Ce qu’il y a de significatif, de caractéristique dans les derniers changemens accomplis à Vienne, c’est en effet cet avènement du comte Andrassy à la direction des affaires communes de l’empire. Depuis le prince Félix Schwartzenberg, aucun homme d’état peut-être n’a excité autant d’espérances ou donné une plus haute idée de sa valeur politique. Le comte Jules Andrassy est jeune encore, brillant et populaire dans son pays. Par ses manières autant que par la supériorité de son esprit, il exerce autour de lui une véritable fascination. Sous un extérieur de dandy et de grand seigneur, il cache une volonté forte, une nature bien trempée, une sagacité à la fois hardie et précise. Quand même il n’y aurait pas entre le comte de Beust et le comte Andrassy toute la différence de l’Allemand et du Magyar, on ne pourrait imaginer encore un plus frappant contraste que celui de ces deux hommes. M. de Beust était le vrai type du diplomate avisé, du politique à expédiens, se plaisant aux demi-mesures et aux atermoiemens, évitant toute résolution tranchée. Le comte Andrassy est au contraire un caractère fort entier, un homme de décision qui ne craint pas d’aller droit au but sans se préoccuper des obstacles. Il a une certaine hauteur de franchise qui n’est point sans doute de la ruse ou du calcul, comme chez M. de Bismarck, mais dont il sait au besoin se faire une force de plus, et il se peignait lui-même tout récemment en disant à ses amis du parti Deak, dont il prenait congé à Pesth : « Je ne suis pas de ceux qui croient que la parole a été donnée à l’homme pour déguiser sa pensée ; je n’ai qu’une parole pour tout, je la dis quand je vois clair, quand je suis convaincu, et je ne change plus ; je me tais dans le cas contraire. » Le comte Andrassy joint à ces traits de caractère une grande confiance en lui-même et du bonheur. Il n’en faut pas plus pour expliquer la confiance illimitée que le parti Deak avait mise en lui, et qui pendant cinq ans ne s’est pas démentie.

Que fera-t-il maintenant de ces qualités supérieures dans la situation nouvelle où il est placé ? Quelle direction imprimera-t-il à la politique autrichienne ? Il faudrait d’abord savoir dans quelle mesure le comte Andrassy a été mêlé aux pourparlers de Salzbourg, aux négociations engagées pour amener un rapprochement entre l’Autriche et l’Allemagne. Dans ses récentes circulaires diplomatiques, le nouveau ministre de François-Joseph déclare avec netteté que rien n’est changé dans la marche des affaires de l’empire, que ce qu’il poursuit c’est la paix. Au fond, il n’y a pas à s’y tromper, surtout en France, le comte Andrassy dit vrai quand il affirme qu’il veut la paix, et par son origine, par sa manière d’entendre les intérêts de la Hongrie, par ses idées politiques, il est peut-être conduit à moins avoir de préjugés que n’en ont les vrais Autrichiens contre un système de bonne intelligence avec l’Allemagne.

- **Données enregistrées**:
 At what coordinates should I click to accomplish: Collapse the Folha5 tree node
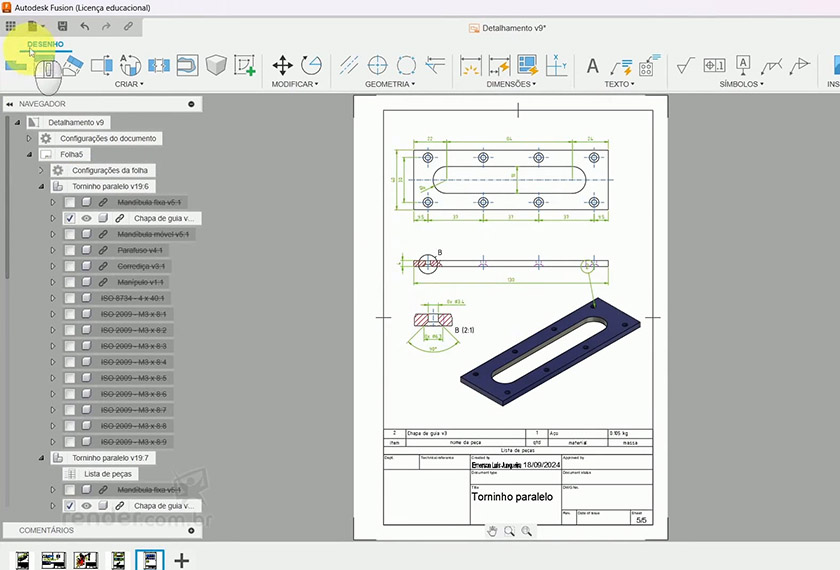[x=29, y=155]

...

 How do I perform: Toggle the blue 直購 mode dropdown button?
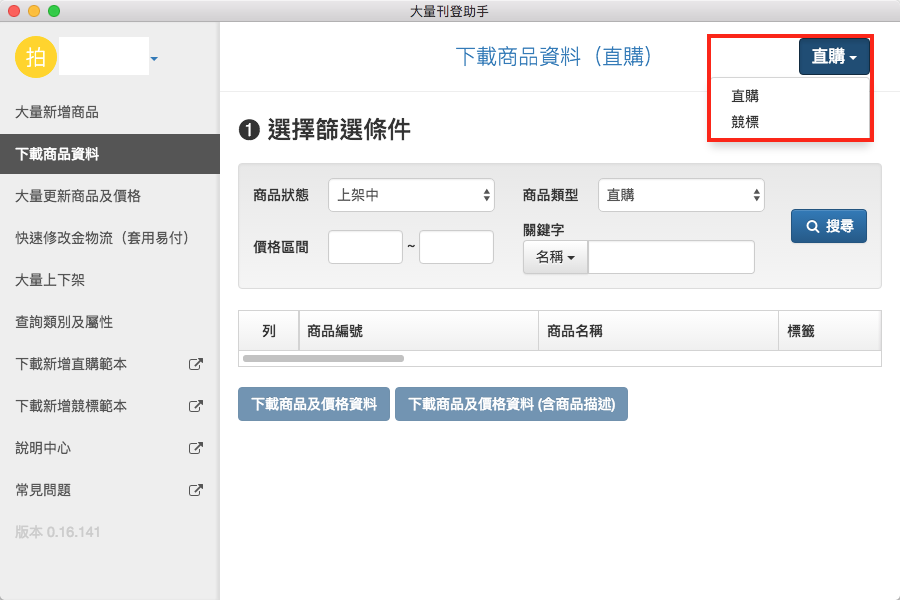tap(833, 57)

- **Série d'exercices**:
1 – D'après le texte du document, pendant combien de temps la confiance du parti Deak envers le comte Andrassy ne s'est-elle pas démentie ?
2 – Dressez la liste de toutes les villes nommées dans le texte du document.

- **Réponses par exercice**:
1 – Pendant cinq ans.

2 – Vienne, Pesth, Salzbourg